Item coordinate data

◆ ◆ ◆ ◆

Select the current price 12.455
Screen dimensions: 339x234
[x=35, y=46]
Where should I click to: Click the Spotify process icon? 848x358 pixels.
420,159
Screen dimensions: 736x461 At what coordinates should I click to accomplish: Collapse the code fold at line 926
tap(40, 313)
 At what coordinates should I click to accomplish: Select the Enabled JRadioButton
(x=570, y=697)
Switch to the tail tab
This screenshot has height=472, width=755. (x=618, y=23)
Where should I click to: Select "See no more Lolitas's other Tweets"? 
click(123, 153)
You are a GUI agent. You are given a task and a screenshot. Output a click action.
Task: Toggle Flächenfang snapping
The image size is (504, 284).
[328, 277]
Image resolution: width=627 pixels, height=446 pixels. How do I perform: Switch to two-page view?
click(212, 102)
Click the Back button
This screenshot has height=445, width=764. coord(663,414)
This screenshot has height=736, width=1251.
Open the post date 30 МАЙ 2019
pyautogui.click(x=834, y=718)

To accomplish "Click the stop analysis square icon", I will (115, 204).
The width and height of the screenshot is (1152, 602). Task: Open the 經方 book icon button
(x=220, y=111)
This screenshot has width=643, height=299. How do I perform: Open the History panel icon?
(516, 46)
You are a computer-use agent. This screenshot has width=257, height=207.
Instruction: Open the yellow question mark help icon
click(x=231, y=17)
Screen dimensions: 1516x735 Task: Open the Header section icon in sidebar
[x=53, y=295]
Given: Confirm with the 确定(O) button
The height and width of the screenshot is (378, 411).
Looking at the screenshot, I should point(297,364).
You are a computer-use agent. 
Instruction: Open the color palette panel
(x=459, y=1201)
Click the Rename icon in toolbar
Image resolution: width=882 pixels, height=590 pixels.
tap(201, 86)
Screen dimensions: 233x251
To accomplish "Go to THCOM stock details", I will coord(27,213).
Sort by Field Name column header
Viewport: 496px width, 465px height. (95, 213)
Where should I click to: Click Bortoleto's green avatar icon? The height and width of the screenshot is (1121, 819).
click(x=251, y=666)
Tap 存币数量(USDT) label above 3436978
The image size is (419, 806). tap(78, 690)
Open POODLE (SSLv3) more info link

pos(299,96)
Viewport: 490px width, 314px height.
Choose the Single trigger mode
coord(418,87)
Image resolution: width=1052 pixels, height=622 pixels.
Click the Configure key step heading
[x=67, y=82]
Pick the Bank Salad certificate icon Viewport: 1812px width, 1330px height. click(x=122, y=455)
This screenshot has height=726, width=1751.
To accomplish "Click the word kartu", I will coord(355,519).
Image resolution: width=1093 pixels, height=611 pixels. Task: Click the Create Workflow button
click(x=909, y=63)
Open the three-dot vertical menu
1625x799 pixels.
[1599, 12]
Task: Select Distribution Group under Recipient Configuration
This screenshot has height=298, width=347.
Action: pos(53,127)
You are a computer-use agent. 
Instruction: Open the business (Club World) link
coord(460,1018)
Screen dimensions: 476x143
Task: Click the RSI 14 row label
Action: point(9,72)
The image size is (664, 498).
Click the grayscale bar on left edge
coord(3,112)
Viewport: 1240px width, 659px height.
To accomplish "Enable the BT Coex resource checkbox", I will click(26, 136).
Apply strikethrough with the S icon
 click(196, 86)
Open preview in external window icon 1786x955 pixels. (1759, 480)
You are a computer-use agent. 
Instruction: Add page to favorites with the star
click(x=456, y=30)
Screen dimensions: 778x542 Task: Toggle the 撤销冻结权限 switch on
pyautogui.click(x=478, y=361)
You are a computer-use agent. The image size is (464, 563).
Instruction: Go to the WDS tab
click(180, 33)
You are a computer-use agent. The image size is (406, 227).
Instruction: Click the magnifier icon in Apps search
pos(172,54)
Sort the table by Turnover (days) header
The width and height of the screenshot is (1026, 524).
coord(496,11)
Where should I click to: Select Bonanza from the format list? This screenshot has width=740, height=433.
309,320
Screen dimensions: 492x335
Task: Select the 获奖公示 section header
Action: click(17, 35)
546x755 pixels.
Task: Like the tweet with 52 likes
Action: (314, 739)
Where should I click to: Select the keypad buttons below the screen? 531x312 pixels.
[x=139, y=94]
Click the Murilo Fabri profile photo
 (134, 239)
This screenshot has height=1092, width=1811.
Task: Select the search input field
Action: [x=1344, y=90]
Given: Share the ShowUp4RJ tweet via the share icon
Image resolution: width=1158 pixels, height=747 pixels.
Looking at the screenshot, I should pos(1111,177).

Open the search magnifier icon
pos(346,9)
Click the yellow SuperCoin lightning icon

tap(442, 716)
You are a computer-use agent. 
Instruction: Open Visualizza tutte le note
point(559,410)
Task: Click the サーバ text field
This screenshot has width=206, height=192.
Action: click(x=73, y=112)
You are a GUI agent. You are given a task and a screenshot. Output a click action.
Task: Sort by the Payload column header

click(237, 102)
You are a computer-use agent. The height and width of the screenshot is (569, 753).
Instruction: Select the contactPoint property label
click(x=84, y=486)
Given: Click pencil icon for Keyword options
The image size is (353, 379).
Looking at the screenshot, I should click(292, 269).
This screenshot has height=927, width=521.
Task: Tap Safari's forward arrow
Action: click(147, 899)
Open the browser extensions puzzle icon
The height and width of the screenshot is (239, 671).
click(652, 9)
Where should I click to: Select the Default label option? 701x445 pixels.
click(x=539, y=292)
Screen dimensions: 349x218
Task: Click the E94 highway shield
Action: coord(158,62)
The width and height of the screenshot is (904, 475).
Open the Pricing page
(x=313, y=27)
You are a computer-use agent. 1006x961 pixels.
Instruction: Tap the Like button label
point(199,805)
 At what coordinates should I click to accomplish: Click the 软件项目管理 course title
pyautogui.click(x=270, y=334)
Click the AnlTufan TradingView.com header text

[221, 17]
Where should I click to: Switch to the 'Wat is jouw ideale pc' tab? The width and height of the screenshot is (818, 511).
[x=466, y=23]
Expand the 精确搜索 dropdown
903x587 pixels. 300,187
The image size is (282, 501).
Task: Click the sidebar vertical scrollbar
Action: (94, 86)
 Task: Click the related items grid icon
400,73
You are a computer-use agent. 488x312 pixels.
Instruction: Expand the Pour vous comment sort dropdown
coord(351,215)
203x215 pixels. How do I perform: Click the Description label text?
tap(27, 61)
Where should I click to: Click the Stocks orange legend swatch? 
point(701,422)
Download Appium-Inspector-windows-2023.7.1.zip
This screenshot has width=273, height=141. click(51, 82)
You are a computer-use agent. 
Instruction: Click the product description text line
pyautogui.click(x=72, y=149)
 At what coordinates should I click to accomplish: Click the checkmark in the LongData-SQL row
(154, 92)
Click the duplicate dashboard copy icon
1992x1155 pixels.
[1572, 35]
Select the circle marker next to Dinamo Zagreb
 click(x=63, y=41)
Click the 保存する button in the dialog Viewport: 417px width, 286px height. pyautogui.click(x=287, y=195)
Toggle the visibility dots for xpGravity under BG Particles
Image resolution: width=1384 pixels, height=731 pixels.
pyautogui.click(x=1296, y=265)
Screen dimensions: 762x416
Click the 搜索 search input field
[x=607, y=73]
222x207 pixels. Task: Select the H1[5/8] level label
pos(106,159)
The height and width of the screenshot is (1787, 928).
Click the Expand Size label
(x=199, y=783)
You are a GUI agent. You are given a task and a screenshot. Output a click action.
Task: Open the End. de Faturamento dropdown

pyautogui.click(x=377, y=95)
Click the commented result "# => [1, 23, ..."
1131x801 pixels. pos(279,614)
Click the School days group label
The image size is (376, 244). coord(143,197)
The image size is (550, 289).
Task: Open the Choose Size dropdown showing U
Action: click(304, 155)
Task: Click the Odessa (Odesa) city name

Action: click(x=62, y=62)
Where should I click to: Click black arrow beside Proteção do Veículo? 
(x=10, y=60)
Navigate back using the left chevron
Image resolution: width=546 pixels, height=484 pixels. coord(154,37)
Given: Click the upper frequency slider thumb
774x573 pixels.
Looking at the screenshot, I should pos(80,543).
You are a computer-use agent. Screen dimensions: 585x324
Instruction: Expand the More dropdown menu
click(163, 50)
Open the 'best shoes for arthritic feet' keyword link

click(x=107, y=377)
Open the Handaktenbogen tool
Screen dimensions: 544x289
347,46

◆ ◆ ◆ ◆

• EXERCISE REQUIREMENTS: Please copy everything from the start of the records down to the line containing "This screenshot has height=472, width=755.", changing "Select" to "Choose" and leaving the rest as it is.

• RESPONSE TO THE TASK:
Choose the current price 12.455
Screen dimensions: 339x234
[x=35, y=46]
Where should I click to: Click the Spotify process icon? 848x358 pixels.
420,159
Screen dimensions: 736x461 At what coordinates should I click to accomplish: Collapse the code fold at line 926
tap(40, 313)
 At what coordinates should I click to accomplish: Choose the Enabled JRadioButton
(x=570, y=697)
Switch to the tail tab
This screenshot has height=472, width=755. (x=618, y=23)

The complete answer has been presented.